**Trecho**

No sentido posto, a interpretação do substantivo “lei”, disposto no artigo 195, § 7º, da Constituição Federal, não pode ensejar uma interpretação restritiva do texto constitucional. A interpretação do parágrafo 7º do artigo 195 deve ser a mais ampla possível, observando a natureza das instituições e suas finalidades, como descrito nos Recursos Extraordinários acima.
Em suma, o objetivo da imunidade prevista no art. 195, § 7º da Constituição Federal não é conceder um mero favor fiscal. Muito pelo contrário, é outorgada para estimular a prestação de assistência social, em caráter beneficente, por aquelas instituições que trabalham ao lado e em auxílio ao Estado na proteção das camadas sociais mais pobres, que são excluídas do próprio acesso às condições mínimas de dignidade.
Não podemos nos esquecer de que o Brasil é um dos maiores países do mundo, sua área territorial de 8.515.759 quilômetros quadrados, com 5.568 municípios, além do Distrito Estadual de Fernando de Noronha e do Distrito Federal, e essa extensão territorial traria aos entes federativos dificuldades de orçamento para atender a população em todos os lugares, assim, o constituinte originário chamou a livre iniciativa ao auxílio ao Estado.

**Dados registrados**
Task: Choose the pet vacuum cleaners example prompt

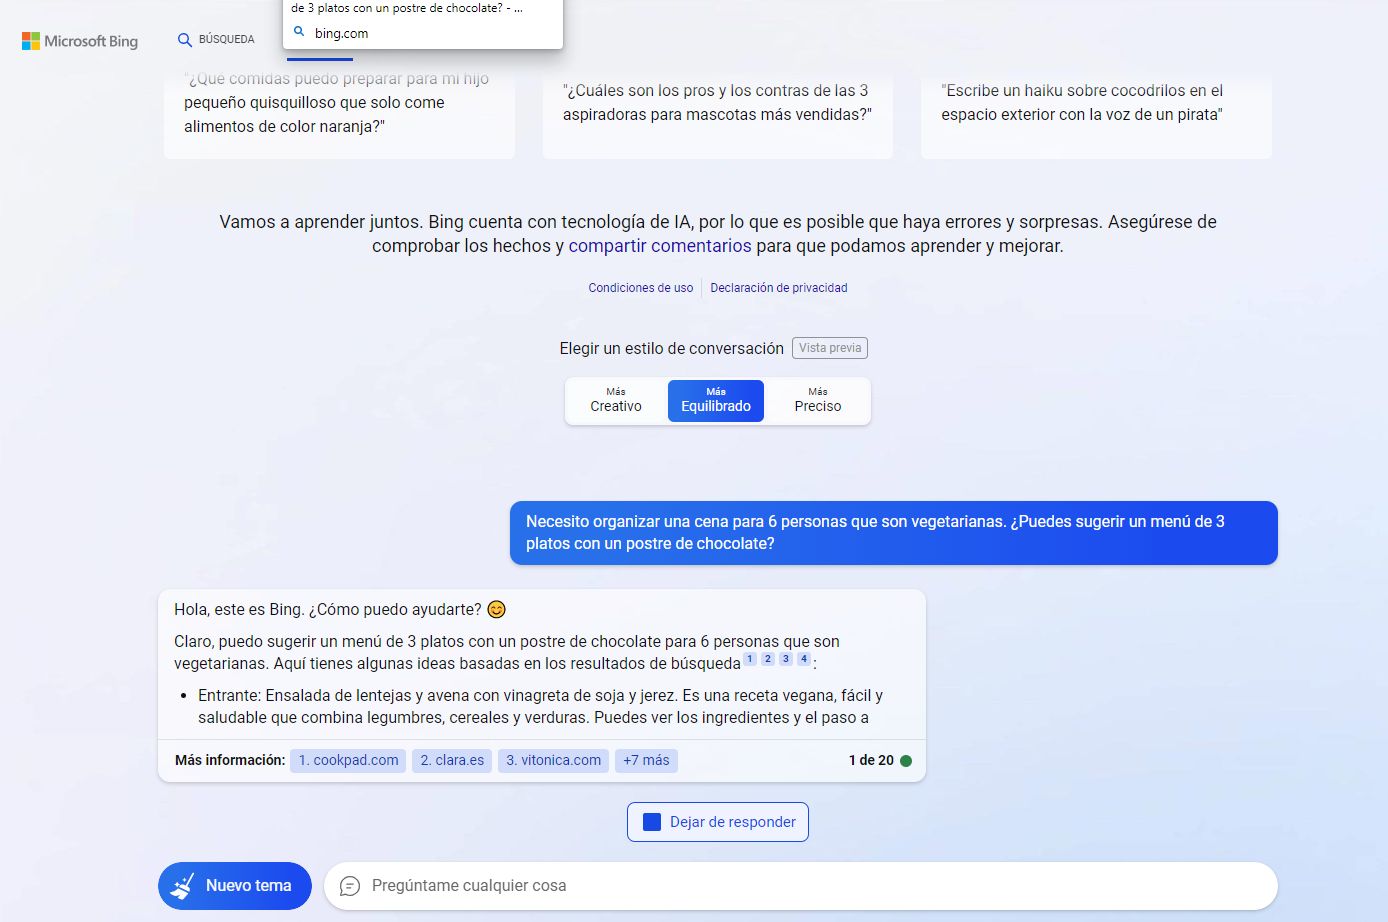Action: (717, 103)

**Tarefas e exercícios**
(1) Reescreva a parte do trecho sobre a imunidade que começa em "No sentido posto, a" e vai até "Recursos Extraordinários acima.". Nessa parte, troque "Constituição Federal" por "Carta Magna".
(2) Responda às perguntas com base no trecho sobre a imunidade:
(a) Segundo o trecho, a imunidade do art. 195, § 7º, é outorgada para estimular o quê?
(b) Quantos municípios o Brasil tem, segundo o trecho?
(c) Qual é a área territorial do Brasil informada no trecho?
(3) Prossiga com o trecho sobre a imunidade a partir do ponto em que ele termina.

**Respostas dos exercícios**
(1)
No sentido posto, a interpretação do substantivo “lei”, disposto no artigo 195, § 7º, da Carta Magna, não pode ensejar uma interpretação restritiva do texto constitucional. A interpretação do parágrafo 7º do artigo 195 deve ser a mais ampla possível, observando a natureza das instituições e suas finalidades, como descrito nos Recursos Extraordinários acima.

(2)
(a) A imunidade é outorgada para estimular a prestação de assistência social, em caráter beneficente.
(b) O Brasil tem 5.568 municípios.
(c) A área territorial informada é de 8.515.759 quilômetros quadrados.

(3)
Ou seja, o constituinte originário, prevendo as dificuldades do Estado brasileiro com orçamento e sua execução para garantir os serviços essenciais de educação, saúde e assistência social, chamou a livre iniciativa, com ou sem fins de lucro e filantrópicas, para a prestação dos serviços essenciais em toda a extensão territorial do país, garantindo imunidades para essas instituições.
Dá inconstitucionalidade formal, notadamente o dispositivo do parágrafo 7º do artigo 195, da Constituição Federal, que dispõe sobre a imunidade das contribuições para a seguridade social das entidades beneficentes de assistência social, estabelece que essas instituições devam atender às exigências estabelecidas em lei.
A redação desse dispositivo constitucional traz ambiguidade, e, assim, várias interpretações são realizadas. Entretanto, como visto nos julgados apresentados, as imunidades tributárias servem para defender os bens materiais das instituições sem fins de lucro que se dedicam à prestação de serviços essenciais de educação, saúde e assistência social à sociedade, e, dessa forma, a lei complementar não poderia dispor daquilo que o texto constitucional não dispõe.
Ou seja, a educação, saúde e assistência social são direitos dispostos no texto constitucional e se apresentam como garantias individuais, direitos fundamentais sociais (CF, Art. 6º), que devem ser garantidos pelo Estado. Assim, esses direitos se configuram como cláusulas pétreas, verdadeiros limites materiais à reforma da Constituição.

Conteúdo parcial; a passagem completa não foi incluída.